Saturday Aug 25 11:30 AM
One just can’t help feeling that there are people or elements or vested interests or whatever name you want to give it, who don’t want Dasavatharam to be made or at least give it the maximum amount of trouble possible. They just can’t seem to stand the sight of a team poised to hit heights that have never been seen before.
How else can the repeated gimmickry that is being carried out in the name of lawsuits be explained? This is nothing to do with the judicial process but the fact that the same person has the ‘skin’ to move the same petition twice, this after it had already been proved once that the petition submitted had nothing worth considering. The name of the person clearly does not matter here- this might sound clichéd but that is what seems to be true, at least to a neutral observer. Till yesterday all this seemed like the acts of a person trying to grab a few bytes of media or a few bucks if he could chance on any, but the observation made by the judge paints a totally different picture. The judge has said that the stories submitted by the two parties have the same 10 characters but the stories had no apparent similarity.
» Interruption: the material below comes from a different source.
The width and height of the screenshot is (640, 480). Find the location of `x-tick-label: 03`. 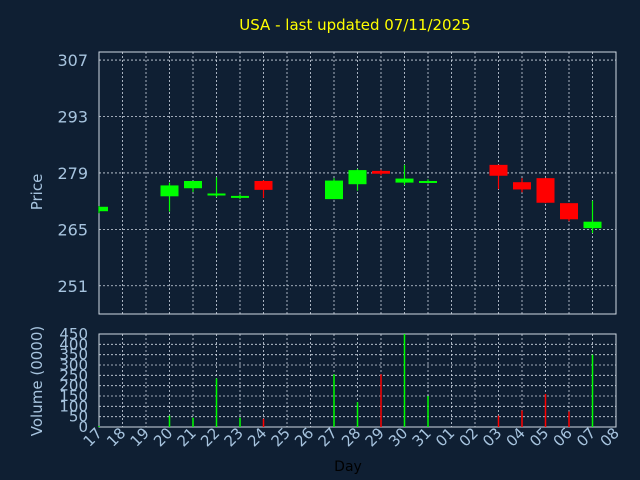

Now the occurrence of 10 identical characters in stories written by two people cannot be dismissed as pure coincidence. Going by the laws of probability the chance of this happening is one in a trillion if not more. What this means is that some ‘leak’ has taken place (we don’t need Sherlock Holmes to figure this out) and what this means is that someone knows more than he is supposed to know about Dasavatharam. If the ten characters are out in the sun in spite of such tight security and so many spurious roles and stills doing the rounds on the internet that certainly means that something more than guesswork is at work here. It might be another cliché but we cannot help saying ‘figuring this out is not integral calculus’.
It is more than plainly evident that foul play is rife with Dasavatharam and there are people who would like to see it totally messed up and they are giving as much trouble as possible, being as mischievous as they can be. But what they/he seemed to have missed is that it takes lot more than 10 identical names to convince the judge of a court that plagiarism has actually taken place. Even if they did that, no one wouldn’t believe that names like Kamal Haasan, K.S.Ravikumar and Crazy Mohan have run out of ideas to eat into someone else intellectual property. Also it would be hard to swallow the fact that Oscar Ravichandran did not have enough money for whatever story was on offer to be bought outright (all of his films are big hits). This attempt at bringing Dasavatharam and its makers to disrepute is akin to slapstick comedy. But this one should not be laughed away. The industry must come out in support of the Dasavatharam team; at least to prove a point that this kind of fiddling around is not going to work, especially when it is Kamal Haasan.
Though Kamal does not really need it, he fought his battle himself. The only appeal is to the courts of the country. There are still many courts in this country that the ‘wronged’ petitioner can approach. Please consider the petition and dismiss it as per legal procedures, just don’t summon Kamal Haasan to court. He happens to be busy making history (Dasavatharam) which is going to take Tamil cinema to a new unexplored territory. Let the man do his work.